--- BRIEF ---
From the first line through the line containing "You are a computer-use agent. This", transcribe the records exactly and include no other lines.

MATERIAL FOR THIS TASK START

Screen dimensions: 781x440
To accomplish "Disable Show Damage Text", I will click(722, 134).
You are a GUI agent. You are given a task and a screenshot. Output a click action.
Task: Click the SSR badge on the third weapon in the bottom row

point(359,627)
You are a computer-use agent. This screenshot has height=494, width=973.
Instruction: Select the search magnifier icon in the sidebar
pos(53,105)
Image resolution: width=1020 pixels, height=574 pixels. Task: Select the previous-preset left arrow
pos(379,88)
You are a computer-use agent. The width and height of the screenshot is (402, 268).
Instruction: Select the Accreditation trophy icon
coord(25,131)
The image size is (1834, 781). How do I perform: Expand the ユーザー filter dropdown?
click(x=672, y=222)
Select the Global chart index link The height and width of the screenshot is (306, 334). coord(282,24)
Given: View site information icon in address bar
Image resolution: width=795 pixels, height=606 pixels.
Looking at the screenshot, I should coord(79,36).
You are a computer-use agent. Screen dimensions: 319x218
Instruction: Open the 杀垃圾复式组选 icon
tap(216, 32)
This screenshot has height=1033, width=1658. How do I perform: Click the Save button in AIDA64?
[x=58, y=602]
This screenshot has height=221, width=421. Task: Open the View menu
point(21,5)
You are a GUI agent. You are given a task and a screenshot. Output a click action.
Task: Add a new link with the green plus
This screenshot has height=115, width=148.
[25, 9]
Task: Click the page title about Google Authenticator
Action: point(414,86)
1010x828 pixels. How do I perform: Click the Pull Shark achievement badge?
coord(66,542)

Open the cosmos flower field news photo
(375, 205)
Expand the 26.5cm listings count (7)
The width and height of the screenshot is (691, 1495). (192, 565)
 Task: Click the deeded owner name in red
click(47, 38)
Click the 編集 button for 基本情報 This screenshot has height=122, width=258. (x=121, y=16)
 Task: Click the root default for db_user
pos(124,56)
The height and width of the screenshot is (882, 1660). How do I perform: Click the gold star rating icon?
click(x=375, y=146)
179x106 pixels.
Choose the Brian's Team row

MATERIAL FOR THIS TASK END

--- TASK RESULT ---
Screen dimensions: 781x440
To accomplish "Disable Show Damage Text", I will click(722, 134).
You are a GUI agent. You are given a task and a screenshot. Output a click action.
Task: Click the SSR badge on the third weapon in the bottom row

point(359,627)
You are a computer-use agent. This screenshot has height=494, width=973.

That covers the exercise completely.